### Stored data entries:
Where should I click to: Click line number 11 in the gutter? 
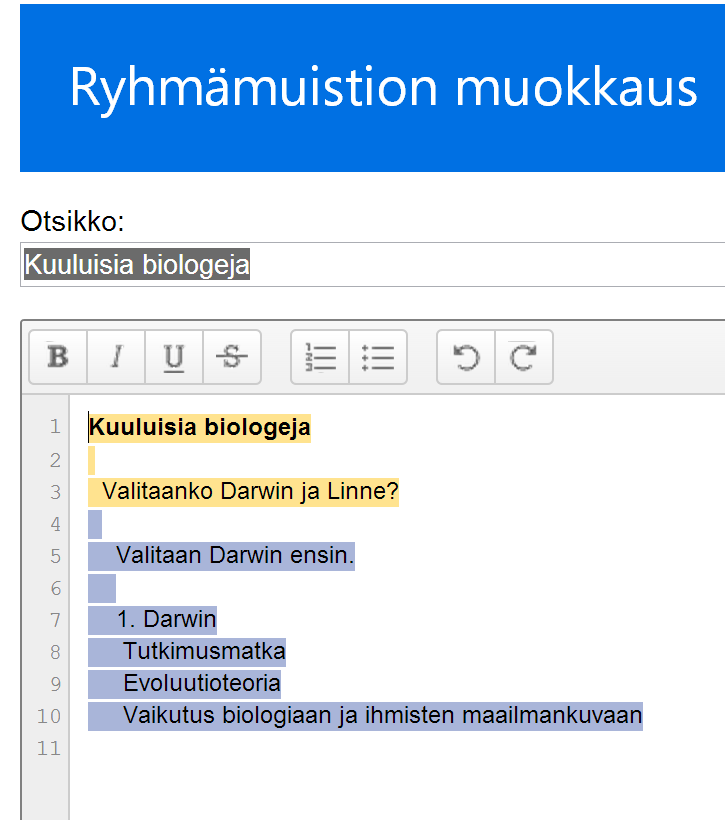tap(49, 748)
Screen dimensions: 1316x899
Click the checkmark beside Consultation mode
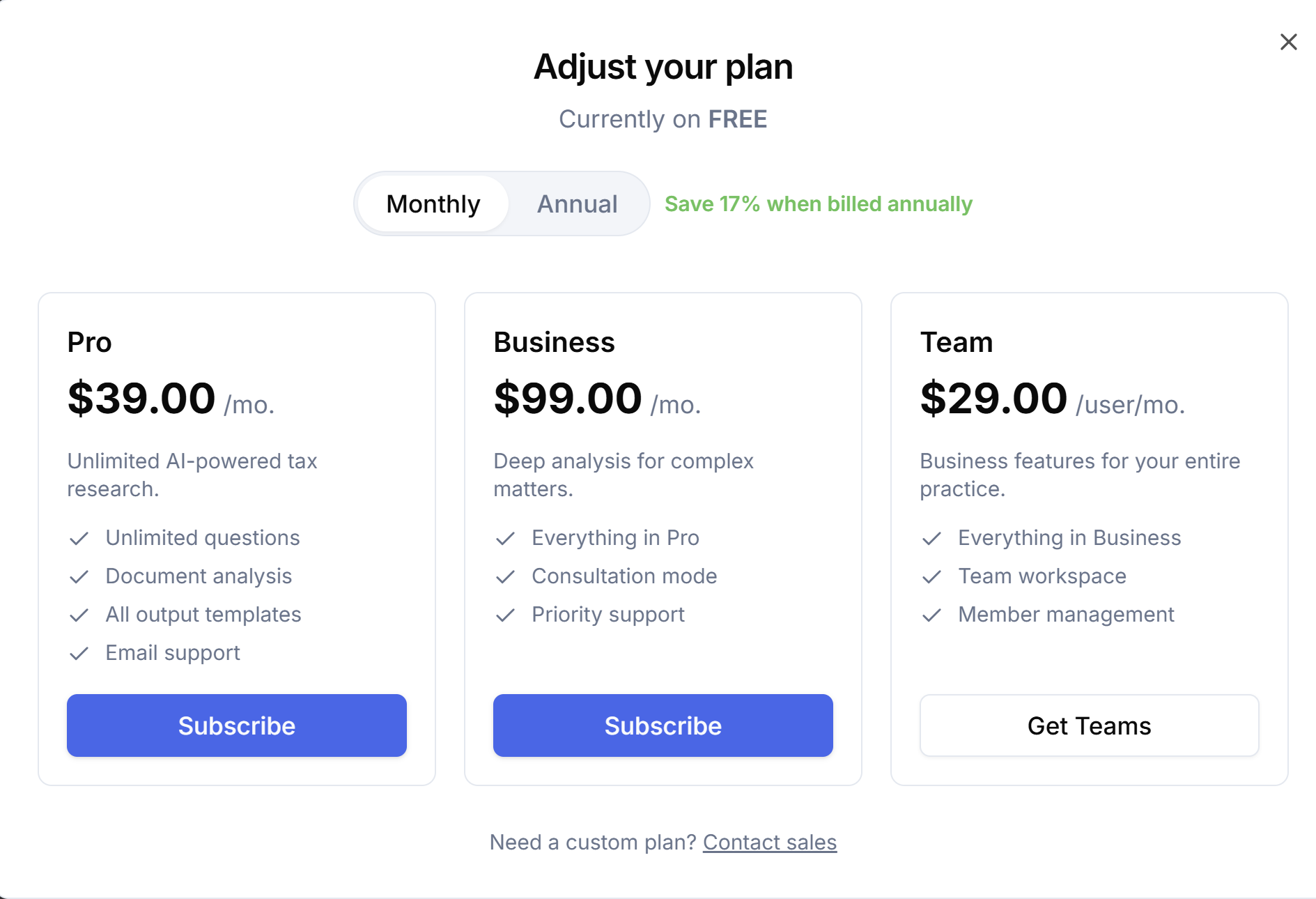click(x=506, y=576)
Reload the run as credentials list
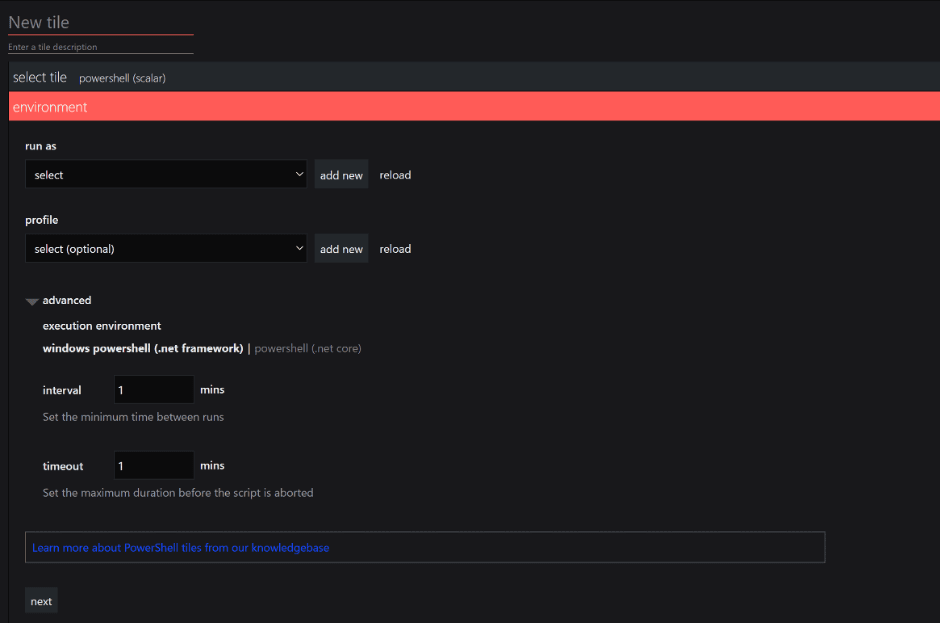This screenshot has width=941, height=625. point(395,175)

### EXERCISE:
Pictures do not go in the copy; print every entry exactly as it stands.

### EXERCISE RESPONSE:
Where should I click to: Click line number 11 in the gutter? 
tap(49, 748)
Screen dimensions: 1316x899
Click the checkmark beside Consultation mode
click(x=506, y=576)
Reload the run as credentials list
This screenshot has width=941, height=625. point(395,175)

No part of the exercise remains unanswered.